Le soleil arrivait à son zénith et l’ombre des deux caps coupait en deux la rivière. Un énorme silence pesait sur ce soin effrayant de la nature saguenayenne. L’instituteur plaçant ses deux mains en forme de cornet devant sa bouche, lança le cri mélancolique du huard… La plainte du bubonide monta d’abord vers le ciel puis, retombant tout à coup, elle alla frapper à toutes les saillies des deux géants de pierre ; elle s’éparpilla en mille modulations dans l’espace silencieux… puis, durant une minute, l’écho se promena d’anse en anse, roula de crète en crète, de rocher en rocher, descendit au fond des ravins, puis, remonta encore, s’affaiblissant toujours, s’arrêtant tout-à-coup, accentuant davantage le solennel silence.
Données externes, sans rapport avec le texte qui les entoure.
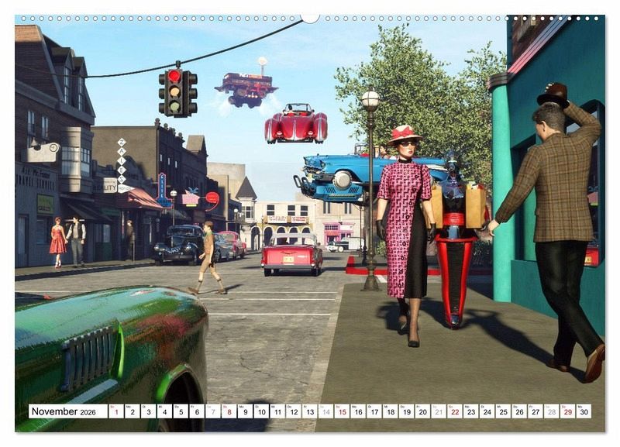Click the woman's red hat
The image size is (620, 447).
pos(405,135)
M. Davis et sa fille étaient ravis.

Or, pendant que le maître d’école les voyaient tous trois perdus dans la muette admiration des deux géants, l’idée lui vint de faire un bout d’histoire du Saguenay. Il dit à ses amis la terreur que cette rivière inspirait autrefois aux voyageurs, aux blancs aventureux et aux indiens superstitieux ; il raconta les dangers des premiers navigateurs qui osèrent s’aventurer dans ces gorges ; puis, la popularité dont, une fois disparue la terreur qu’il inspirait, jouit, aujourd’hui, le fleuve aux « eaux profondes », et Paul ajouta :

« Ce cap qui s’élève au-dessus de nos têtes et dont vous apercevez les trois gigantesques échelons, comme toutes les merveilles de la nature, a aussi sa légende qui ne le cède en rien à celle des menhirs de la Bretagne.
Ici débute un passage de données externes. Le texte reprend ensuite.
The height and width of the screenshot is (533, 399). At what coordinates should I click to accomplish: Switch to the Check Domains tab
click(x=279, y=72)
— Vous la savez ?… interrogea vivement Blanche.

— On se la transmet, ici, de père en fils, dans nos familles et pour ma part, je n’ai eu garde de l’oublier, mademoiselle.

— Quelle joie ! s’écria la jeune fille ; contez-nous-la, voulez-vous ?

— J’y prendrais franchement un grand plaisir, dit M. Davis.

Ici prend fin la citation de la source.